Instructions for the task =
From the line containing "Screen dimensions: 453x469" to the last line of the listing, both included, copy every line exactly and drop the pictures.

[[ Data for processing, beginning ]]

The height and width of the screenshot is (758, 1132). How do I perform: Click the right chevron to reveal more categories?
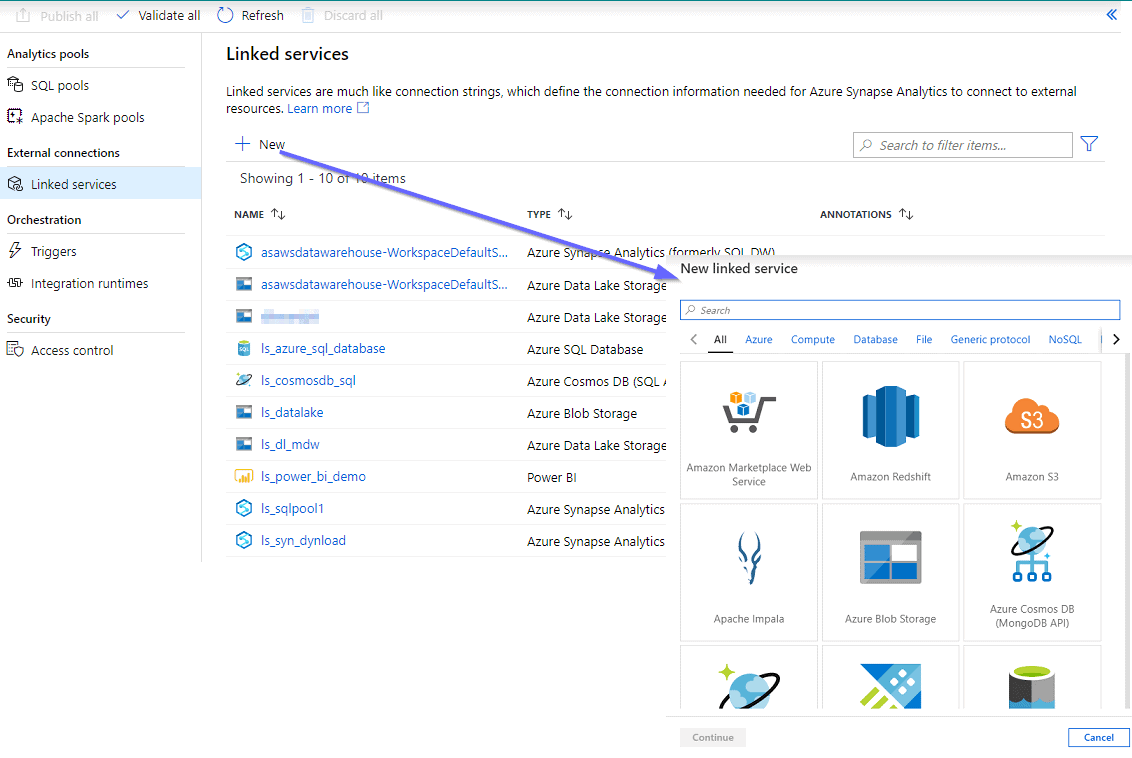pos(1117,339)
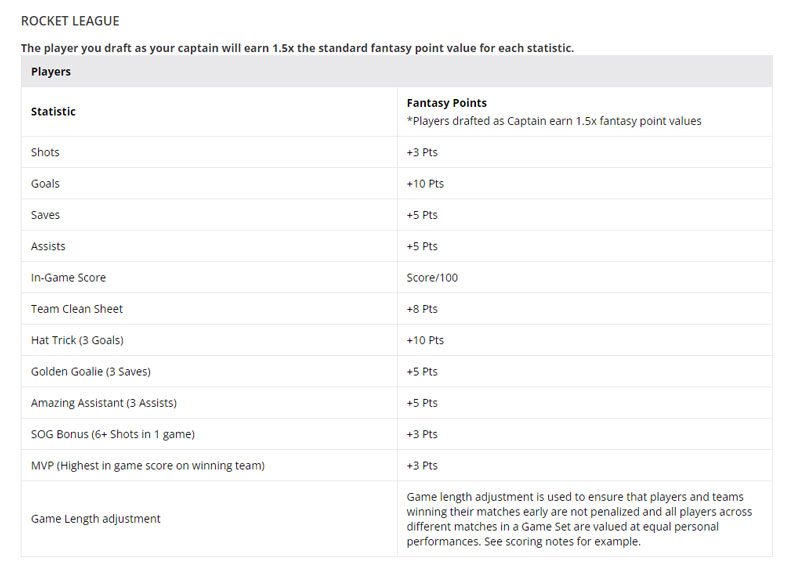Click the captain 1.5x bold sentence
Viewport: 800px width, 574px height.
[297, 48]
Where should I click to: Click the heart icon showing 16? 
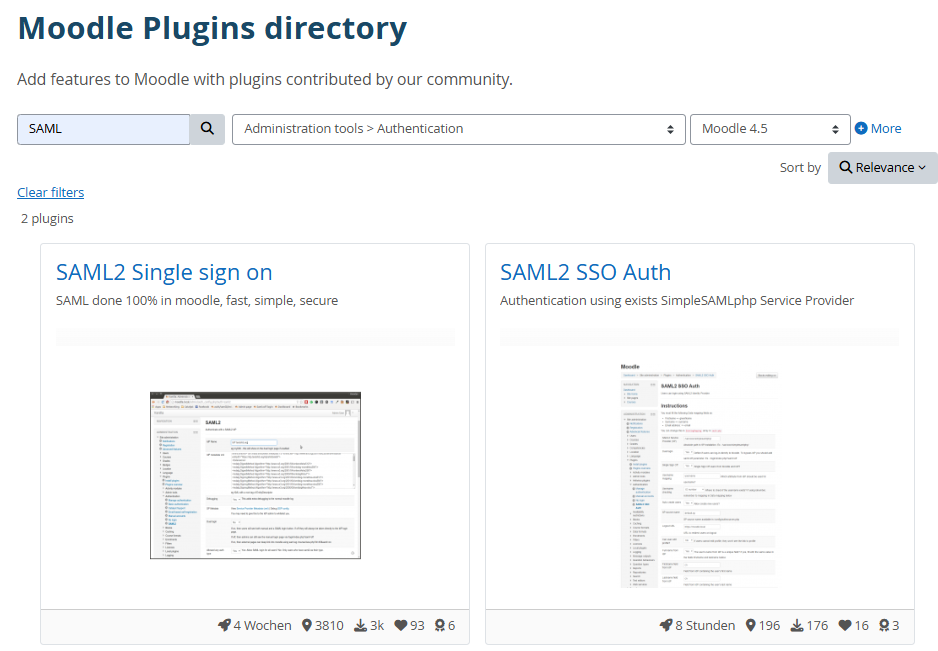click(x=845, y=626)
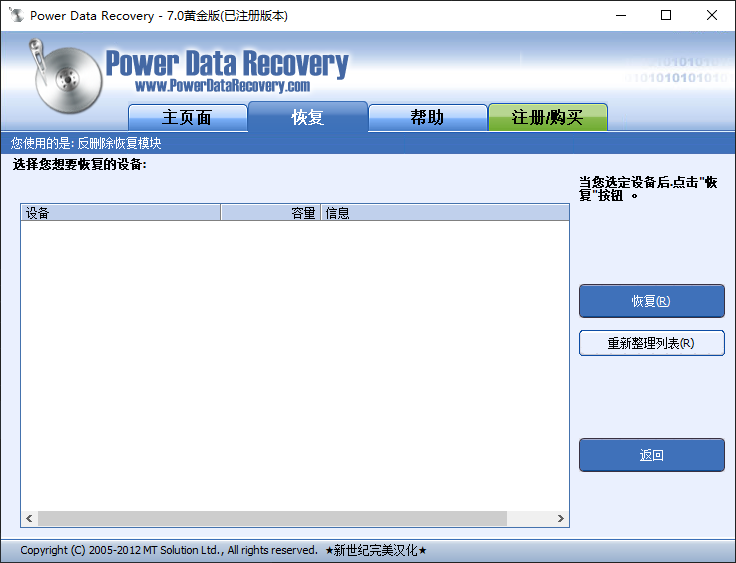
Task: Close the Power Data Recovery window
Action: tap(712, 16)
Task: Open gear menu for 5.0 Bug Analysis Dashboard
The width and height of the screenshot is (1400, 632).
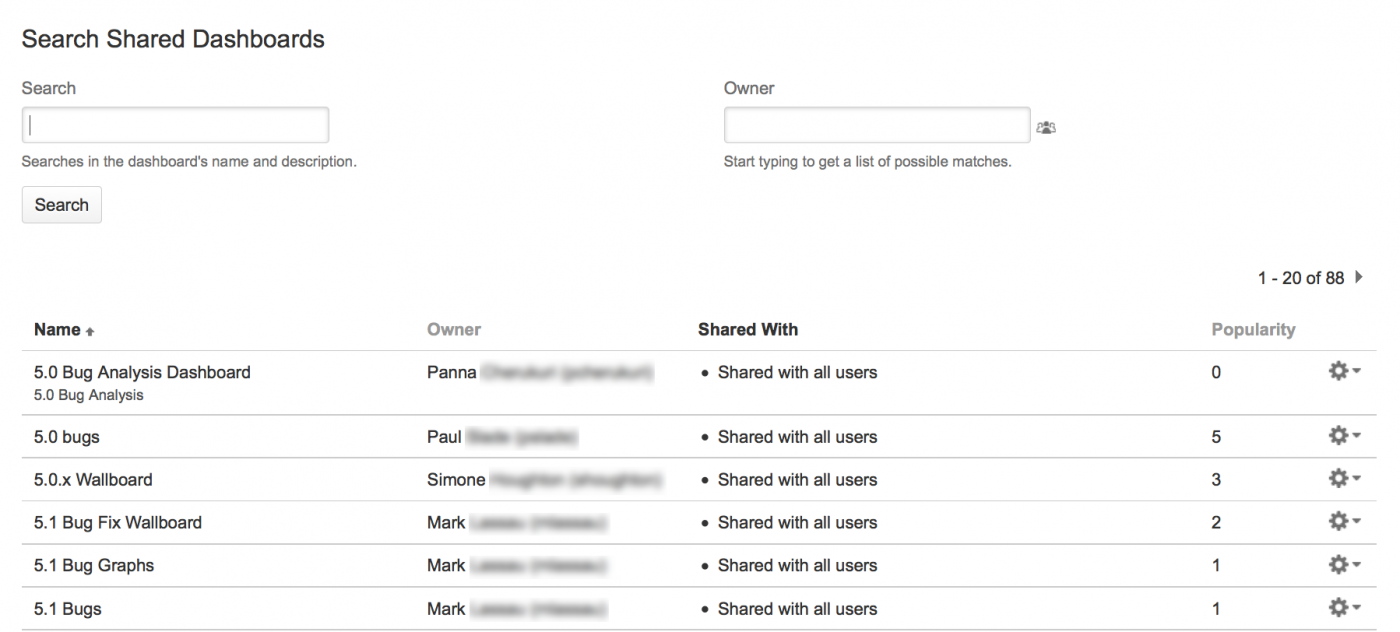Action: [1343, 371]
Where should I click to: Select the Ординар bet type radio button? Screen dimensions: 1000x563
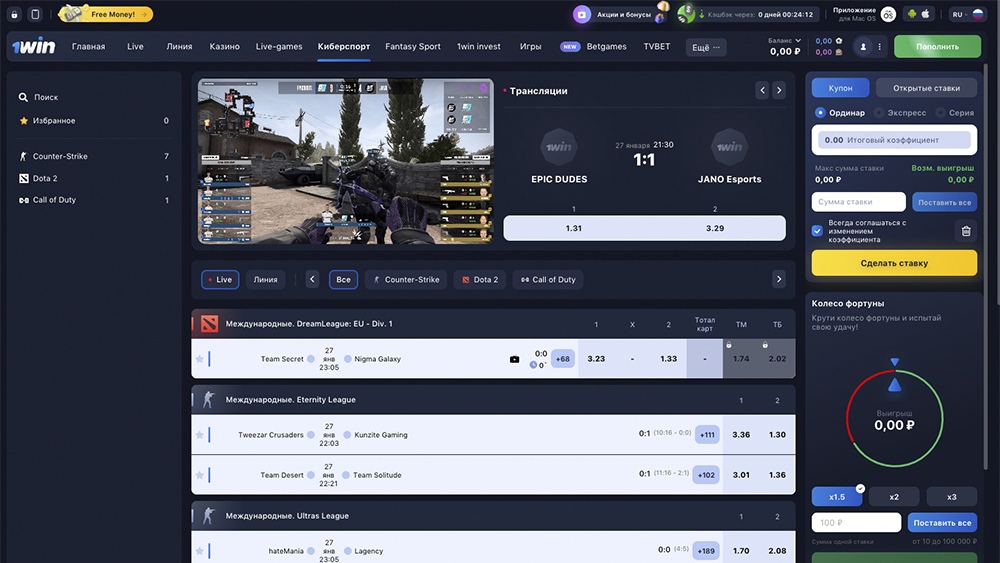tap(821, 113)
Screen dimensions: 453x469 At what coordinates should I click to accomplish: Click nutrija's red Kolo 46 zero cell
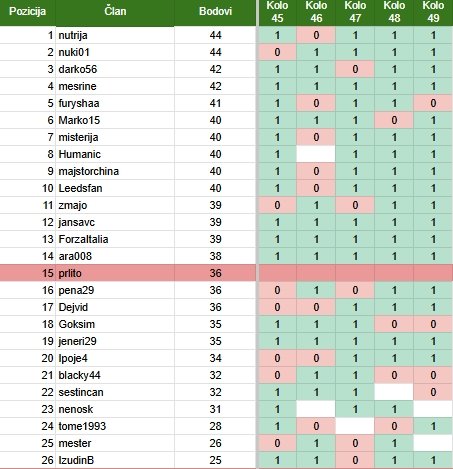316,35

[[ Data for processing, end ]]

Exercise solution =
Screen dimensions: 453x469 At what coordinates should I click to accomplish: Click nutrija's red Kolo 46 zero cell
316,35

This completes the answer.